No one’s writing journey is a formula. It can’t be found in a rulebook. You cannot follow the exact path of Stephen King to find success because you are not Stephen King! What works for me is not necessarily going to work for you. Or maybe it will, but only a small part of it. The point is, this newsletter aims to share a snapshot of my writing journey so that you can glean exactly what you need from it, and maybe enjoy a dose of entertainment or inspiration for a minute of your day. Really, the ultimate fate of my book doesn’t matter as much as the entire process does.
There’s a bigger truth to starting this newsletter, too; one of those truths that you hear and repeat to yourself, or write down and pin up on a bulletin board but don’t fully understand until you’ve really experienced it. You can intellectually understand something, but not fully get it until, well, you do. And it’s a lightbulb moment when it happens. The truth I’m trying to get to is the lightbulb: that writing itself is the goal. Writing for life, not for a book. It doesn’t actually matter if it’s published or not, in this truth. That isn’t the point. It is absolutely a goal for me, but it isn’t the point of writing.
Another major point of writing is conversation. That means sharing what you write. This is one of those truths that I’ve heard and said “yeah ok I get it,” but it’s an ongoing process to really, fully get. Because I also really really do want to publish a book. But to zoom way out from my little corner of Substack and my personal writing process for a second: all of humanity is one continuous conversation, and therefore sharing stories—true ones and made up ones (which can speak a truth closer than any factual retelling)—is part of that.
How I think this will go:
You won’t get a lot of emails from me, something like twice monthly. Some months I might send out once a week. I don’t know, I’ve never done a personal newsletter before!

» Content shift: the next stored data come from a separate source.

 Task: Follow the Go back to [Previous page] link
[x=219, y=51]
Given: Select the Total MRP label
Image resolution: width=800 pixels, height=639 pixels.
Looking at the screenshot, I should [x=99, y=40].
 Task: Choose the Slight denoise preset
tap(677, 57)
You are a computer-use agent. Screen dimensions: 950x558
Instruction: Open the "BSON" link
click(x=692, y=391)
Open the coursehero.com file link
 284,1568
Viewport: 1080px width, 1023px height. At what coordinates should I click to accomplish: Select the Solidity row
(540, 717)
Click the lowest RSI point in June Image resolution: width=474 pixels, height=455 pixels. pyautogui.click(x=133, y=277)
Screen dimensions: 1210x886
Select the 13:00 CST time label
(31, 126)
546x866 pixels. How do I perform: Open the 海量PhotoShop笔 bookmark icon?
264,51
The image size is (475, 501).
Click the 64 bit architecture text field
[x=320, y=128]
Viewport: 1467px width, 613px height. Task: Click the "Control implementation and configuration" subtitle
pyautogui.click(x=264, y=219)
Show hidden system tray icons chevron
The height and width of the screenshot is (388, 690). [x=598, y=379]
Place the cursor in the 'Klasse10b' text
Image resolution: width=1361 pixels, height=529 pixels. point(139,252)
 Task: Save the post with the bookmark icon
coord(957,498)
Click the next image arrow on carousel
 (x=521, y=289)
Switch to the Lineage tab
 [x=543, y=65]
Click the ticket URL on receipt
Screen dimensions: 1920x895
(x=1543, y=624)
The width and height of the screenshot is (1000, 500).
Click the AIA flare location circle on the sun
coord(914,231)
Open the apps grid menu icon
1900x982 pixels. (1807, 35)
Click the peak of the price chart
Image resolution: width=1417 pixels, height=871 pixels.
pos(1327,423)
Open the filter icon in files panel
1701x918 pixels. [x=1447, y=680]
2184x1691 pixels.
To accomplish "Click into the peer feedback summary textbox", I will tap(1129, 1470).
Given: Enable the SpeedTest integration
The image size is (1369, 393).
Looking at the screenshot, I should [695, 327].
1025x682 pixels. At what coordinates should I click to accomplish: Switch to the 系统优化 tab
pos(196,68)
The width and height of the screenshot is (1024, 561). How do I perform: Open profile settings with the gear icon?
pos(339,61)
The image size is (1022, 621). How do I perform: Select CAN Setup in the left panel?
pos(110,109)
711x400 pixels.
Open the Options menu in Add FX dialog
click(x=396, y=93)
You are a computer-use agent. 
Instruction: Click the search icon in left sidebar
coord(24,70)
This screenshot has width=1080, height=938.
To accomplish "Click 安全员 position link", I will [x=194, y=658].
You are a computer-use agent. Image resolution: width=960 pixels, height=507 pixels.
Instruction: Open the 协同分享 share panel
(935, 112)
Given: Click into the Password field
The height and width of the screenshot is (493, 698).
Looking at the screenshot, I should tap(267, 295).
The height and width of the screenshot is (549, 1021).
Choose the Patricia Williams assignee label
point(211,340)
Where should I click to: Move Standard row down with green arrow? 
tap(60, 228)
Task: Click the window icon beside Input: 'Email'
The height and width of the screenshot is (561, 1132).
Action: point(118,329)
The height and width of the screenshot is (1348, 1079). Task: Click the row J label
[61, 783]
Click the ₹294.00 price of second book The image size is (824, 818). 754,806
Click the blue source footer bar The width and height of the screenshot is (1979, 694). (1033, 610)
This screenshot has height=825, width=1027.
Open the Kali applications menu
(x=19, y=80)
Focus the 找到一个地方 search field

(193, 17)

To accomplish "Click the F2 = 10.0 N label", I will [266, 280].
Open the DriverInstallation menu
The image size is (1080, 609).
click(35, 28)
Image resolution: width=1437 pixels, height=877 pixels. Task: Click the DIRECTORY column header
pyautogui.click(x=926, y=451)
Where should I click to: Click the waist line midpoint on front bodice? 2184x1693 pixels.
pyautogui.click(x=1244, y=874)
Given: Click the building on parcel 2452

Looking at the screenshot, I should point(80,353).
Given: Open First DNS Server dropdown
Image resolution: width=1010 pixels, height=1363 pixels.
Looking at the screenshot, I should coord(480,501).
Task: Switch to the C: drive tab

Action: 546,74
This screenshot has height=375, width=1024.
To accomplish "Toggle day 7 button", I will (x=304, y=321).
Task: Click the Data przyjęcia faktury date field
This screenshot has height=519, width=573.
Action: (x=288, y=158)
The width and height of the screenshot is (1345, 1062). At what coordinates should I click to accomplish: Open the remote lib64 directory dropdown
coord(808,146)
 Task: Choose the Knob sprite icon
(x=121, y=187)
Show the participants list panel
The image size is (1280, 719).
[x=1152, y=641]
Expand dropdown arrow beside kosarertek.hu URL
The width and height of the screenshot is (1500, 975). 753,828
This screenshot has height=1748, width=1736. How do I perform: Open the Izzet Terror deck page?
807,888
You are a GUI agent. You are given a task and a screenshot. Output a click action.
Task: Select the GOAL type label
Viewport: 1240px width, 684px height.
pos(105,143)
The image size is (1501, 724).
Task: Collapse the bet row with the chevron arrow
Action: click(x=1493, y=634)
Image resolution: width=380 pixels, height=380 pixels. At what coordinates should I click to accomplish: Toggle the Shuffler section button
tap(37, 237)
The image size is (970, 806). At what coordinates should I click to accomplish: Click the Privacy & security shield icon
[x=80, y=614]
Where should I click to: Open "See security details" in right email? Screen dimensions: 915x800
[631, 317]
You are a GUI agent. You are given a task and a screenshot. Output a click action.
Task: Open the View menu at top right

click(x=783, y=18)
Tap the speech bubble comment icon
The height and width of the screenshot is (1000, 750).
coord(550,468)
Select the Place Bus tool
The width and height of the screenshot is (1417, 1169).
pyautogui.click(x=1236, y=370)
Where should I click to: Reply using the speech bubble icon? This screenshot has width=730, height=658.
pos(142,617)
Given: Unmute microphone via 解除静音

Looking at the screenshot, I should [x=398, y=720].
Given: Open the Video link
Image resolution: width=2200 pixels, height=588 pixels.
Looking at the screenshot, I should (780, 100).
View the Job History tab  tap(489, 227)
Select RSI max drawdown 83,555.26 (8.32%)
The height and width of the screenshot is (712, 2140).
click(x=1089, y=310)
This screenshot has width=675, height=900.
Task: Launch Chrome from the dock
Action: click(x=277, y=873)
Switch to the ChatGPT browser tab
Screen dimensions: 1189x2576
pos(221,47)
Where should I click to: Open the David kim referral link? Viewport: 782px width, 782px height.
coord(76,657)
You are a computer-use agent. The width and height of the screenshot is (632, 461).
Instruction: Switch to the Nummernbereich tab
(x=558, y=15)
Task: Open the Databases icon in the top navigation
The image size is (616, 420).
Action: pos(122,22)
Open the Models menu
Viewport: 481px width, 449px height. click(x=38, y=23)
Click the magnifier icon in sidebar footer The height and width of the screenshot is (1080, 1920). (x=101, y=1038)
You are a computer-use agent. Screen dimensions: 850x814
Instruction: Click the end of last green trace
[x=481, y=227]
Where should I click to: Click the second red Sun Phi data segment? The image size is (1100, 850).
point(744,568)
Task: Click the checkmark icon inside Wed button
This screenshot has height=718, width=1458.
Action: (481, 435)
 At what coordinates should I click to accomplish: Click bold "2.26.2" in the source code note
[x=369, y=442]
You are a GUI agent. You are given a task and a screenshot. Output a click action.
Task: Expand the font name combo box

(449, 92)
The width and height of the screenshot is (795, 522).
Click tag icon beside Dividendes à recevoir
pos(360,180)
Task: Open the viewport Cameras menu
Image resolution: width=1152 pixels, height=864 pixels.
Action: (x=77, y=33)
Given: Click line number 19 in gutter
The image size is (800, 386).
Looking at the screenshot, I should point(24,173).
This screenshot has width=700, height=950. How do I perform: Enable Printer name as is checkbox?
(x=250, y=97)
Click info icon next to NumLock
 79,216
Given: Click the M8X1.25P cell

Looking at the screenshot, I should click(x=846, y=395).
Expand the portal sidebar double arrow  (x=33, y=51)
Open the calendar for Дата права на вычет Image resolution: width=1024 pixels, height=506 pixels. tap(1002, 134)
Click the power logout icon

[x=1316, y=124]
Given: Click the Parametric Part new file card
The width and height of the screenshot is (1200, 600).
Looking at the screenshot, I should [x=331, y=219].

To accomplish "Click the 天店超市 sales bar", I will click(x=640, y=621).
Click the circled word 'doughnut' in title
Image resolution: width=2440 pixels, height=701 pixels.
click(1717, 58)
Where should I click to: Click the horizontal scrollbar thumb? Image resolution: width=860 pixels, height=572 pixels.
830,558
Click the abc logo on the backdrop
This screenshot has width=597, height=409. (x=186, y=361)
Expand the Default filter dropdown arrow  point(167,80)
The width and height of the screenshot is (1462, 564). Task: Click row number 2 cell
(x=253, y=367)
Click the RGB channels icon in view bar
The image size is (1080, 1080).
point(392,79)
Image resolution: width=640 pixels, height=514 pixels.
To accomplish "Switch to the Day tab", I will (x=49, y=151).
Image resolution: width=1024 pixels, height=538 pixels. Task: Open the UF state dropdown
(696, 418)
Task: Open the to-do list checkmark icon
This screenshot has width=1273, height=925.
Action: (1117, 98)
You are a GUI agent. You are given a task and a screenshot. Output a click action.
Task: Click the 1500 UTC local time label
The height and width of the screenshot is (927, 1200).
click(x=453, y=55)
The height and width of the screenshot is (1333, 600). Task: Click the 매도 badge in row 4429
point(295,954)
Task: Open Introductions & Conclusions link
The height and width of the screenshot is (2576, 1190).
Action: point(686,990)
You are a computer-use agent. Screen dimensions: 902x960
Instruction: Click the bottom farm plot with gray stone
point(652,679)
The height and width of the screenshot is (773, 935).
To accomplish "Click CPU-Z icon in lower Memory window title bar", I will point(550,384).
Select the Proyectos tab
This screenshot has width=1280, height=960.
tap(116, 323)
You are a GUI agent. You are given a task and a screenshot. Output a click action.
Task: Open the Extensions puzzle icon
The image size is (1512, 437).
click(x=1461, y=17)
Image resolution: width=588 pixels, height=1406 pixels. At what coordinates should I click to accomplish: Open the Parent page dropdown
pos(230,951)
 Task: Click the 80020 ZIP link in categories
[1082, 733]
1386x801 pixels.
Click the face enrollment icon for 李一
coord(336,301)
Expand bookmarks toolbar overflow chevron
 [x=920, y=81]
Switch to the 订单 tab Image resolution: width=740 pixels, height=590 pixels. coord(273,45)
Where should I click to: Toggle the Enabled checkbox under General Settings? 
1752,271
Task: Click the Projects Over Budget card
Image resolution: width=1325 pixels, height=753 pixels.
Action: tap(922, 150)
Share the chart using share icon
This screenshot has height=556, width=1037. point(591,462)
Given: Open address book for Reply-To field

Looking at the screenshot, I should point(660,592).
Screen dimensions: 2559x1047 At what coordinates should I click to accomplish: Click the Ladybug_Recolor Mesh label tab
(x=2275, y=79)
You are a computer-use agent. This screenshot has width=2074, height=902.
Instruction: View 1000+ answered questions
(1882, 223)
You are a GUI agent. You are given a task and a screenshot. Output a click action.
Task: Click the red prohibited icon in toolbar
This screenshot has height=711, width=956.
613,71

In each issue, besides telling you about an aspect of the writing and hope-to-be-published journey, I will recommend at least one thing, from writing materials to podcasts to spots in NYC I like to write.
Stuff I like
I recently read Everyone Has What It Takes by William Kenower. If anyone is wondering if their book is good enough to publish, needs general encouragement, or a lifting of the veil, this is the book for you.